2013-02-09 19:00 UTC.
At work, I use Apache ZooKeeper to coordinate a distributed
service. I find ZooKeeper very easy to work with and program against,
but as all software, it can be troublesome now and then.
I have a 3-node ZooKeeper cluster that was behaving very oddly the
other day. It started with one of the nodes going down due to hardware
trouble. This is supposed to be no problem since 2/3 nodes are still
up and form a quorum. However, the whole service stopped serving
At the time the node that went down crashed, it was the LEADING node
of the cluster, with server id being 3. This meant another node needed
to be elected as LEADER. The node with server id=2 was elected as
leader, but failed to successfully establish leadership with a rather
confusing error message in the log (/var/log/zookeeper/zookeeper.log):
2013-02-07 01:42:09,336 - INFO [QuorumPeer:/0:0:0:0:0:0:0:0:2181:QuorumPeer@655] - LEADING
2013-02-07 01:42:09,336 - INFO [QuorumPeer:/0:0:0:0:0:0:0:0:2181:ZooKeeperServer@154] - Created server with tickTime 2000 minSessionTimeout 4000 maxSessionTimeout 40000 datadir /var/zookeeper/version-2 snapdir /var/zookeeper/version-2
2013-02-07 01:42:09,342 - INFO [QuorumPeer:/0:0:0:0:0:0:0:0:2181:FileSnap@82] - Reading snapshot /var/zookeeper/version-2/snapshot.70028d3e5
2013-02-07 01:42:13,407 - INFO [QuorumPeer:/0:0:0:0:0:0:0:0:2181:FileTxnSnapLog@256] - Snapshotting: 70028d3e5
2013-02-07 01:42:23,864 - INFO [LearnerHandler-/10.20.46.90:32845:LearnerHandler@249] - Follower sid: 1 : info : org.apache.zookeeper.server.quorum.QuorumPeer$QuorumServer@7ab2c6a6
2013-02-07 01:42:23,865 - INFO [LearnerHandler-/10.20.46.90:32845:LearnerHandler@273] - Synchronizing with Follower sid: 1 maxCommittedLog =0 minCommittedLog = 0 peerLastZxid = 70028d3cb
2013-02-07 01:42:23,865 - INFO [LearnerHandler-/10.20.46.90:32845:LearnerHandler@357] - Sending snapshot last zxid of peer is 0x70028d3cb zxid of leader is 0x800000000sent zxid of db as 0x70028d3e5
2013-02-07 01:42:47,691 - INFO [QuorumPeer:/0:0:0:0:0:0:0:0:2181:Leader@413] - Shutdown called
java.lang.Exception: shutdown Leader! reason: Waiting for a quorum of followers, only synced with: 2:
Tried googling on this, but didn't get any helpful hits. I tried all
kinds of tricks to get the service up, then started looking into the
source code, especially the lines that are mentioned in the exception
Turns out I had a misconfiguration. In /etc/zookeeper/zoo.cfg
there's a parameter initLimit described as follows:
# The number of ticks that the initial
# synchronization phase can take
In my setup, I had the default value (10) set for this
parameter. Looking at the administrator's guide for the version of
zookeeper I'm running, it describes initLimit as follows:
"Amount of time, in ticks (see tickTime), to allow followers to connect and sync to a leader. Increased this value as needed, if the amount of data managed by ZooKeeper is large."

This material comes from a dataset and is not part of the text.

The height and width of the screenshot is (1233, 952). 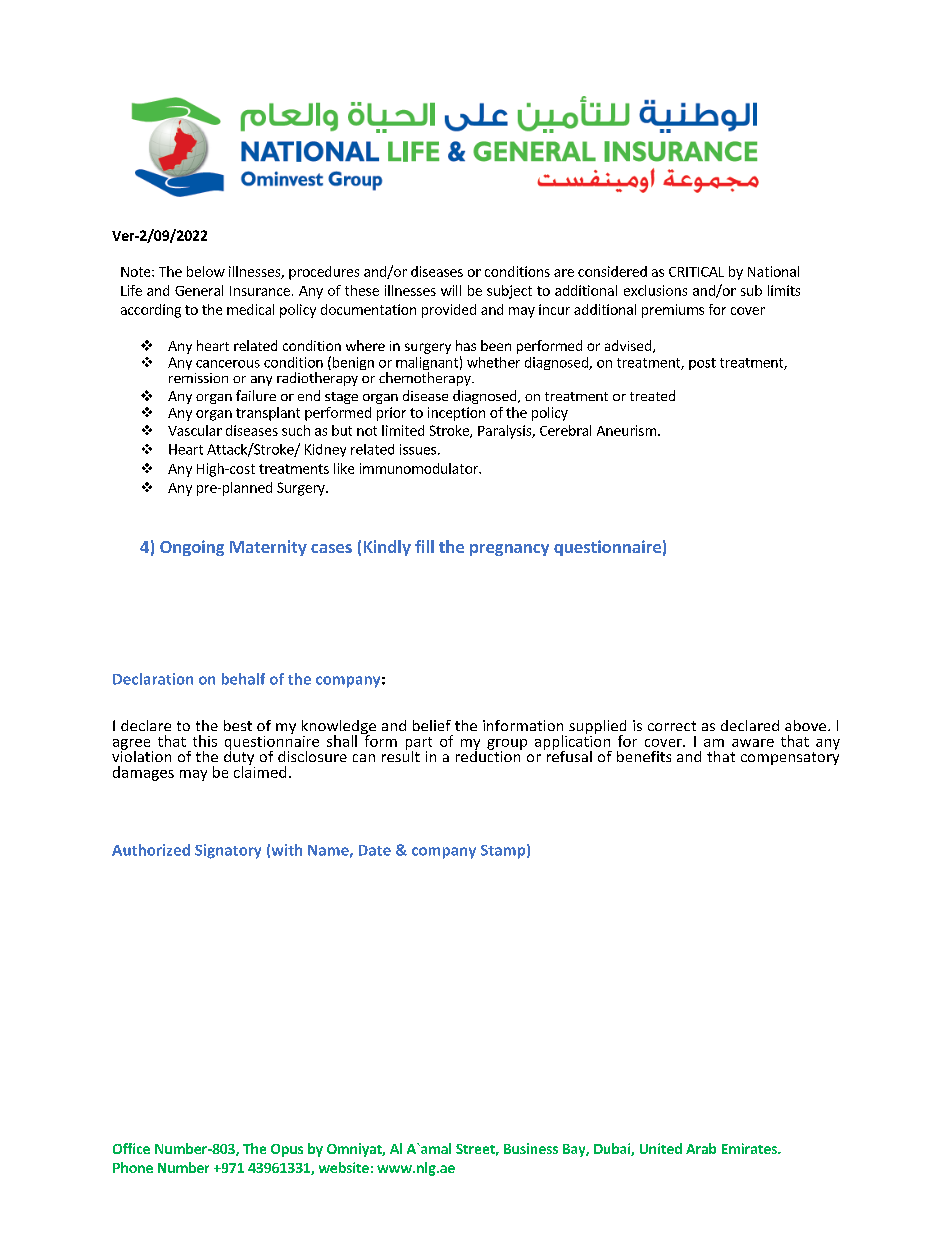 What do you see at coordinates (432, 725) in the screenshot?
I see `belief` at bounding box center [432, 725].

That particular ZooKeeper cluster has several hundred thousand
objects, with a database size of roughly 150MiB. I guess that is
counted as a large amount of data in ZooKeeper.
I increased my initLimit to 100, which made the problem go away, the
server started fine and my cluster was able to go into a healthy state
and start serving data again.
What happened here was that the server that was being elected as
leader (with server id 2) was elected leader. It started sending a
snapshot of the database to its follower (with server id 1), but
before that completed and the follower reported itself as ready and
following, the initLimit timeout was reached, and the leader thread
decided it had to give up, since it was only synced with server id 2
(itself). So increasing initLimit to a value that allowed the snapshot
transfer to complete fixed this problem.